Intervista a cura di Domenico Carriero
Morbidi
ballate come “Babylon” esplodono in fragorose code sature di suono dove incroci
di voci hanno la presunzione di travolgere di vita l’ascoltatore di turno. E
ancora “Ravine”, una suite in più parti, con una coda che omaggia
“Interstellar” di C. Nolan, ci catapulta direttamente nell’attualità, dove la
pace che dovrebbe essere la non violenza spontanea degli esseri umani, è
sporcata da guerre crudeli ed insensate. La verità di “Truth” suona come
se il gruppo si esibisse in piena epoca post rock all’Empty Bottle di Chicago.

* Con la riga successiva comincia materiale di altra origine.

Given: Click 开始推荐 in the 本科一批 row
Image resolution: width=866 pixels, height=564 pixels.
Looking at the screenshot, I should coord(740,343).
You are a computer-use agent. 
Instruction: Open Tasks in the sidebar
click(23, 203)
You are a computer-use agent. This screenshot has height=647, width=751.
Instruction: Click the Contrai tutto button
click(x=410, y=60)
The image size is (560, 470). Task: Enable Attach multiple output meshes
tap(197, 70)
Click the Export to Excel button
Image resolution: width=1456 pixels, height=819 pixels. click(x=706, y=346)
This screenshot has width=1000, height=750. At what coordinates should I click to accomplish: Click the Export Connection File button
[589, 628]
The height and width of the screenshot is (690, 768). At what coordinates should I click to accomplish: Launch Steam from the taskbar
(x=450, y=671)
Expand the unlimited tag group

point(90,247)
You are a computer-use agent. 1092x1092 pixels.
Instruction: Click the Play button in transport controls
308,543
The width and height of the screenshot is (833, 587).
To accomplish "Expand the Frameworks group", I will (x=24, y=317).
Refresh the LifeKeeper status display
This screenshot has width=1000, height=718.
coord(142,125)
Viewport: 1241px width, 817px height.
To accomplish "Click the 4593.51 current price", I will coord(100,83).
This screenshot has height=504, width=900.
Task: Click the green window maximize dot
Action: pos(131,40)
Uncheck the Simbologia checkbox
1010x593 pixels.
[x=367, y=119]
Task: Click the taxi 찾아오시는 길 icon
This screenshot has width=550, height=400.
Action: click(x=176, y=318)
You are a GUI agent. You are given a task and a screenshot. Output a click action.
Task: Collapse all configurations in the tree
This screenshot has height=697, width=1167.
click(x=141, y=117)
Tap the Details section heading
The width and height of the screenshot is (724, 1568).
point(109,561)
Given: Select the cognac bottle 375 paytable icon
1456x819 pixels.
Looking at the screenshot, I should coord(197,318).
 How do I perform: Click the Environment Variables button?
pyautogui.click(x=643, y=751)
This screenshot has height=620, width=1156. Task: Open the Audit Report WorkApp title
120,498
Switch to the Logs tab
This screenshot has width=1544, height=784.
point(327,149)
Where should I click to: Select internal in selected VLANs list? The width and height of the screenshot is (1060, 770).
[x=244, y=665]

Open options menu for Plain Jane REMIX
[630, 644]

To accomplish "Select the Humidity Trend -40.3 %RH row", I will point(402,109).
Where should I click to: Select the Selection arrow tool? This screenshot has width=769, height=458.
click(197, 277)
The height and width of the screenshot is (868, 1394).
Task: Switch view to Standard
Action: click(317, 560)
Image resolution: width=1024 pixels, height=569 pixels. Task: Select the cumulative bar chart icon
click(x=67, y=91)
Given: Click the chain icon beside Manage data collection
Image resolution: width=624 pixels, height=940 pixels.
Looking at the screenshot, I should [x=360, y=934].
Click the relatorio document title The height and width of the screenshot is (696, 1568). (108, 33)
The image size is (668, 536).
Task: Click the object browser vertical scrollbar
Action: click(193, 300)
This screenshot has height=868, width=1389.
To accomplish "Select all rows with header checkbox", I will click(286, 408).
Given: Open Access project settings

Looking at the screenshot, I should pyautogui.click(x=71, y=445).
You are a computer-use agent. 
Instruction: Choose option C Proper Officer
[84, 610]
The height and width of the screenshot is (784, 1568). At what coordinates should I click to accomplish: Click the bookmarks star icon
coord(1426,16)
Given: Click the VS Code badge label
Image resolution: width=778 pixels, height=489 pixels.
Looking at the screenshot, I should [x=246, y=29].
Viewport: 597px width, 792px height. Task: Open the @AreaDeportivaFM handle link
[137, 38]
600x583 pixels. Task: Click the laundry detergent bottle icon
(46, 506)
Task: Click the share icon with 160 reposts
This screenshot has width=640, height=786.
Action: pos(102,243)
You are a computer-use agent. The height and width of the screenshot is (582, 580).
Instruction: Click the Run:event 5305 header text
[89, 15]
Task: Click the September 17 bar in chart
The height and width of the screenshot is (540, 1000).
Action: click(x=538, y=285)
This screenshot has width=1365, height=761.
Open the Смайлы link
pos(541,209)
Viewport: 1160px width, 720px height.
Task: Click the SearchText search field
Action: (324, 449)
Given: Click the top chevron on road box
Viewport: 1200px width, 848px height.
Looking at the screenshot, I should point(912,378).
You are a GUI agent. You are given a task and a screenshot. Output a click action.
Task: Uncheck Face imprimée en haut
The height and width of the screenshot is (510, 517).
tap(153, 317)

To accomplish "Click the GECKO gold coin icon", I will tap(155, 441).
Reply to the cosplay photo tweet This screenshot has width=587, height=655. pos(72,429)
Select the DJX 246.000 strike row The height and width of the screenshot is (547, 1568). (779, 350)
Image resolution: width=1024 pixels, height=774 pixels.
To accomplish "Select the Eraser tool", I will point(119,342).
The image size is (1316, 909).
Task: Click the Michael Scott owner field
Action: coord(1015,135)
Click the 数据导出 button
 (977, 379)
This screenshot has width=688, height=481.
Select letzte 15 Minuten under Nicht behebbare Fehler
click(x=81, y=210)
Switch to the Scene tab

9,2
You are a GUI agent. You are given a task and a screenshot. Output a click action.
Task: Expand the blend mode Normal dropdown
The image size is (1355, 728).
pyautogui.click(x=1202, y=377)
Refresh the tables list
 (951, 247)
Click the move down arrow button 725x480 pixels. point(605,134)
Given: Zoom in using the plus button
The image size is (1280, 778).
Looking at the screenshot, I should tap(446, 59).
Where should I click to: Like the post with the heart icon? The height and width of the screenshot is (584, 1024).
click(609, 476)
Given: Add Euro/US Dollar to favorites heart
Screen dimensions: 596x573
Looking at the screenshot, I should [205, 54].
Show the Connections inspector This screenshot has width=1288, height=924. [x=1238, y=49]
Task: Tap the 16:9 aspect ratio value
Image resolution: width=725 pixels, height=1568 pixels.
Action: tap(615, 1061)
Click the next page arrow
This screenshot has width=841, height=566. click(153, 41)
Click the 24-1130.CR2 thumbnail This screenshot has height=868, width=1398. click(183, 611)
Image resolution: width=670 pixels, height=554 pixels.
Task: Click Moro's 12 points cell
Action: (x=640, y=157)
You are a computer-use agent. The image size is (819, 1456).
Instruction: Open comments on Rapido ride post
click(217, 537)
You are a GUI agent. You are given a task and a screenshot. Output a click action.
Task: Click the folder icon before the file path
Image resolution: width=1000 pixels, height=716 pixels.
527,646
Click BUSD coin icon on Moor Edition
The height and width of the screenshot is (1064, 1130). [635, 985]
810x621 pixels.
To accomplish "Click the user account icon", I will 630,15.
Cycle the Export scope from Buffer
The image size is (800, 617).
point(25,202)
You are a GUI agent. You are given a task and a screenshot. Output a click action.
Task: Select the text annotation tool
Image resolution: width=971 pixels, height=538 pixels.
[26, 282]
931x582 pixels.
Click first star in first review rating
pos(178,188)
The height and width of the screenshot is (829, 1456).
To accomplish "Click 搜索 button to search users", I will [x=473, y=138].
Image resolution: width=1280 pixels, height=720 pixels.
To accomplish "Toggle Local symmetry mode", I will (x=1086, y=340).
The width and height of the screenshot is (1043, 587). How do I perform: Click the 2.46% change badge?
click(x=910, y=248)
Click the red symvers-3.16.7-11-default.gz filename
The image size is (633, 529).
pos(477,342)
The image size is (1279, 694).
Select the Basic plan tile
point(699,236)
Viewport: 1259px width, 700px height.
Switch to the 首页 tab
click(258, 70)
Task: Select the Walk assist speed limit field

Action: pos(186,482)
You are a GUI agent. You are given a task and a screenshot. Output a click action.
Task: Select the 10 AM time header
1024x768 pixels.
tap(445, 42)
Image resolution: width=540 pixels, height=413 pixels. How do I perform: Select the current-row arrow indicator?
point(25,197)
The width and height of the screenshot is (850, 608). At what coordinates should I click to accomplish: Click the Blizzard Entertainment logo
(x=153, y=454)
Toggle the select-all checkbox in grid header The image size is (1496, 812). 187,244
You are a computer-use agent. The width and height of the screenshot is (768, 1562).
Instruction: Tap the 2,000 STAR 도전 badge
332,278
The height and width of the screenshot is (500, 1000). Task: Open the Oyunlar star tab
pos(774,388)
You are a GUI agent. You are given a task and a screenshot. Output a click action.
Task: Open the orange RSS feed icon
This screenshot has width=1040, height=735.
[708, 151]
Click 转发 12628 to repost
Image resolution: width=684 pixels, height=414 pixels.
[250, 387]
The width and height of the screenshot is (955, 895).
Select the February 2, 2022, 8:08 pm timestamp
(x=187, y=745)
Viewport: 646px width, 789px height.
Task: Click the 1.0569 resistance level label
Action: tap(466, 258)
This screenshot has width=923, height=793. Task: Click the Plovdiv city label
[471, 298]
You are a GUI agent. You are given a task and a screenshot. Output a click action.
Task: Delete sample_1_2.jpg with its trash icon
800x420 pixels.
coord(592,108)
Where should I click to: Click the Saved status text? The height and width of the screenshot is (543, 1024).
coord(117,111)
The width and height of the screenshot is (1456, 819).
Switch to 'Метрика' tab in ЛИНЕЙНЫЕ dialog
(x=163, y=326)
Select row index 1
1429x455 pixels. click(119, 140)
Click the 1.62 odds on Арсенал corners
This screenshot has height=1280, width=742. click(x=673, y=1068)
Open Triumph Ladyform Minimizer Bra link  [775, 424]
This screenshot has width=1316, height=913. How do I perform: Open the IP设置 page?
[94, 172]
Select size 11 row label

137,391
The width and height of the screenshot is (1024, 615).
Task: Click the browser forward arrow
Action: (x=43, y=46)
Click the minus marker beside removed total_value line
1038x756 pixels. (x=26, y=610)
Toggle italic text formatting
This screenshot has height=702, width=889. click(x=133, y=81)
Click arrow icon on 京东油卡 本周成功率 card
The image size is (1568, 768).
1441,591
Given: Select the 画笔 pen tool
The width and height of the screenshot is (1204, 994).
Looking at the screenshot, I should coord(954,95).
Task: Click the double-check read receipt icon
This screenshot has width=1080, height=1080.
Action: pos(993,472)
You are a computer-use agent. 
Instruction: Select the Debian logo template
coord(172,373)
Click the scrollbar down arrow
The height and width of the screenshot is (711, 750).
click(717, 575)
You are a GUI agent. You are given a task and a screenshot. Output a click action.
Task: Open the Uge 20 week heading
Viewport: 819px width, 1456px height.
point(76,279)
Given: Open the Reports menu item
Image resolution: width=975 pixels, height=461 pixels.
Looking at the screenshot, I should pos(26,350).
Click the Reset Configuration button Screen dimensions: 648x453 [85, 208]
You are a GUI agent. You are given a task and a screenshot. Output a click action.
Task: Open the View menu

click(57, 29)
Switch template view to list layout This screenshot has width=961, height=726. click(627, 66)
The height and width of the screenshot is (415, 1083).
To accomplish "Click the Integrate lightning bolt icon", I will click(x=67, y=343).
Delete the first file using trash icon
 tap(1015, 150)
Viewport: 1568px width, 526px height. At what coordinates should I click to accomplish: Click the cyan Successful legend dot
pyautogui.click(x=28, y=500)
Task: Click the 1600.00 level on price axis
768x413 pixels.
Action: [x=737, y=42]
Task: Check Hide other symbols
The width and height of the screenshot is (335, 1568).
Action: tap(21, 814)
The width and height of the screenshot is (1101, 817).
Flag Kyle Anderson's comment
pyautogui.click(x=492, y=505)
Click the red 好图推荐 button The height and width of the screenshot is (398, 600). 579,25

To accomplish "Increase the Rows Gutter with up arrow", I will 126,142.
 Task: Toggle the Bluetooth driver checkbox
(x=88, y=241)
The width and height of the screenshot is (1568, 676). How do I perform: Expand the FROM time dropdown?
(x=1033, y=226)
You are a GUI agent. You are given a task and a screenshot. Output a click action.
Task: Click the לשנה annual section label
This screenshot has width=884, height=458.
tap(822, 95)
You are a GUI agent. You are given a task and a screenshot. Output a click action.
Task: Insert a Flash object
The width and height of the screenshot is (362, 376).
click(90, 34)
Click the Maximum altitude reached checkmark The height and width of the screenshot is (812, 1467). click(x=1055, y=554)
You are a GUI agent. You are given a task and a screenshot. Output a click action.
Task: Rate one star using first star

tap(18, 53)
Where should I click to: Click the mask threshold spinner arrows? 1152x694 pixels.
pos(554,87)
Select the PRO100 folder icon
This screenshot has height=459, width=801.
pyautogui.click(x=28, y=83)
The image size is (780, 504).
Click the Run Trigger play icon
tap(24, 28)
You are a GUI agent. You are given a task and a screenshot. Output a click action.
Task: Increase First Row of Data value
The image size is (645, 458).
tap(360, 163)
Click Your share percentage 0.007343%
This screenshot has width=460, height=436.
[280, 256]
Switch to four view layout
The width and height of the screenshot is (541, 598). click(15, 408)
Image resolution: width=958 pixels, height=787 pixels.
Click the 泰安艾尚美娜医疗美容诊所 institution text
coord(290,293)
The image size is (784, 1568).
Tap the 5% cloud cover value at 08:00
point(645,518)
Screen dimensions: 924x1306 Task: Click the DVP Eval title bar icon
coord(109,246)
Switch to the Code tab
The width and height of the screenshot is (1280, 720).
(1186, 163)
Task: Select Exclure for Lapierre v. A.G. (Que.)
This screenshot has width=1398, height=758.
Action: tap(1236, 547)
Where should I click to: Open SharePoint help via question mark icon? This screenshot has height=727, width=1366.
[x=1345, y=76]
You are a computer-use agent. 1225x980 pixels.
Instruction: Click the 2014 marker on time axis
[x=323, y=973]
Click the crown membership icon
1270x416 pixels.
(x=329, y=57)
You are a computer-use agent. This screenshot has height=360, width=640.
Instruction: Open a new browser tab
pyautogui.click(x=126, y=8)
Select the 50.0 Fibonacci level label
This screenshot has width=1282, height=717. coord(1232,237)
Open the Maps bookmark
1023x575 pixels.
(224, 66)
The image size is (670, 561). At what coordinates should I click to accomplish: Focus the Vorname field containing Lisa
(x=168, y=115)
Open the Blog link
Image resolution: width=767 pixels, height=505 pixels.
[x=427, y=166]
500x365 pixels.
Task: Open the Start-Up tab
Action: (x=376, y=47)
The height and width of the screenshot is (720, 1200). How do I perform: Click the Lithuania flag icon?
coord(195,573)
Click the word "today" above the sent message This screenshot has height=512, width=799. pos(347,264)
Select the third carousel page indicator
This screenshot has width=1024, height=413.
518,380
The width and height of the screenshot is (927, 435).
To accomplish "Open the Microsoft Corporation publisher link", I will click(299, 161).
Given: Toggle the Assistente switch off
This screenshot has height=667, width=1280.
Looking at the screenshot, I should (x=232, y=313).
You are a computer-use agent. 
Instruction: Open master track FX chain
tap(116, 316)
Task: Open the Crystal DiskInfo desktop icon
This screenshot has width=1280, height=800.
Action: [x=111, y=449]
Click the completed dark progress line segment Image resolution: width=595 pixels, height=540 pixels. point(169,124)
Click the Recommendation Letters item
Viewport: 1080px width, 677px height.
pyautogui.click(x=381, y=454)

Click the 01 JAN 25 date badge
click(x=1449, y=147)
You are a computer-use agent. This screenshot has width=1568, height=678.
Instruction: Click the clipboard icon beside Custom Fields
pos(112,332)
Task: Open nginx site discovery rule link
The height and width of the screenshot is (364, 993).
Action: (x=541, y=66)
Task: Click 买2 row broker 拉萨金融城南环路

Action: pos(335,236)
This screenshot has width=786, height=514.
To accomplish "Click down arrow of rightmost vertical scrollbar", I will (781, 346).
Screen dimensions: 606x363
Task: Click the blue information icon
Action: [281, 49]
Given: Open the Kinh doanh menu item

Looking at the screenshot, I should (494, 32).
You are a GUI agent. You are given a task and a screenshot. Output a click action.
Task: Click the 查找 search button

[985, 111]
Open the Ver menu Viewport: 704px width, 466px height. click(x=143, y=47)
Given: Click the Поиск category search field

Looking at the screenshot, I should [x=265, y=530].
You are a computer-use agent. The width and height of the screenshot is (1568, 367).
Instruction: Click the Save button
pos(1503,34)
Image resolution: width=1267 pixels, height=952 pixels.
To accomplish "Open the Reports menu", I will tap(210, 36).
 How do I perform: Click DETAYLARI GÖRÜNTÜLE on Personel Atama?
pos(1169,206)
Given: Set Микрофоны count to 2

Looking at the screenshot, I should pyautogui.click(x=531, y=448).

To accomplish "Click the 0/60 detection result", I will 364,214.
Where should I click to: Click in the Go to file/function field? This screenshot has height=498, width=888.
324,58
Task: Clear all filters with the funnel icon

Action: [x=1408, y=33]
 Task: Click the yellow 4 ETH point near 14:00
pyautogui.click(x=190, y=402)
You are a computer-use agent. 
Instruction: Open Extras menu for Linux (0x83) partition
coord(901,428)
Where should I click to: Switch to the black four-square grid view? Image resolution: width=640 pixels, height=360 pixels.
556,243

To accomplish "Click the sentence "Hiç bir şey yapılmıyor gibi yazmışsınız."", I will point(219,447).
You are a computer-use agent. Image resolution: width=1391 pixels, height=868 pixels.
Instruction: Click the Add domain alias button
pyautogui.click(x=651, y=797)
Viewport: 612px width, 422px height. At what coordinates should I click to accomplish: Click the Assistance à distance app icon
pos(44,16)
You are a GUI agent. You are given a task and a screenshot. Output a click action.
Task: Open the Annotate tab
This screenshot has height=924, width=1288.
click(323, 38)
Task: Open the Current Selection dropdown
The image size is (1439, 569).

La coda strumentale senza melodia ma ridondante di suoni e feedback distorti
ricorda i primi Sonic Youth. Ancora… “Meeting of skins” che chiude il disco è
un azzardo: un pezzo dai connotati rock che al suo interno accoglie armonizzazioni
e parti vocali dolcissime. Arriva la title track, “Silent search of spring”, un
richiamo ai primi Kings of Convenience nella stesura delle chitarre acustiche,
mentre le due voci avvolte in un abbraccio quasi continuo sembrano svelare il
senso di un rapporto d’amore silenzioso e profondo.
La novità di questo disco, oltre all’ingresso di Giovanni Lafavia alla
batteria, sta nel continuo dialogo tra le voci di Danilo Ramon Giannini e
Miriam Fornari.
ELLE
Marco Calderano: Guitars
Danilo Ramon
Giannini: Voice & Lyrics
Miriam
Fornari: Synths & Voice
Giovanni Lafavia: Drums
È impossibile
non legare la nascita della band Elle alla pandemia del 2020.
Il gruppo: Marco Calderano, Danilo Ramon Giannini e Miriam Fornari, si incontra
proprio pochi mesi prima ed inizia a suonare assieme. Il distanziamento e il
relativo lockdown invece di scoraggiare il trio, fanno emergere una voglia
nuova. É il momento di scrivere delle cose proprie, originali. Canzoni che
possano racchiudere le tante emozioni di un periodo così complesso. Registrano
il primo disco omonimo appena le restrizioni si allentano.
Il primo lavoro eponimo vede la luce sul finire del 2020 per la Seahorse Recordings. Il continuo panico disseminato dai media e la situazione che sembra ripetersi identica costringe la band ad un fermo relativo alle esibizioni live. Come era già successo in precedenza, la solitudine forzata non spaventa i tre musicisti che decidono di continuare a scrivere.
Nasce così
“Volume II” che sarà poi edito da Urtovox Records nel 2023. La musica è legata
con un filo rosso alle prime composizioni, ma le canzoni del nuovo lavoro sono
più mature, più sincere, i testi profondi e l’identità del gruppo, più forte.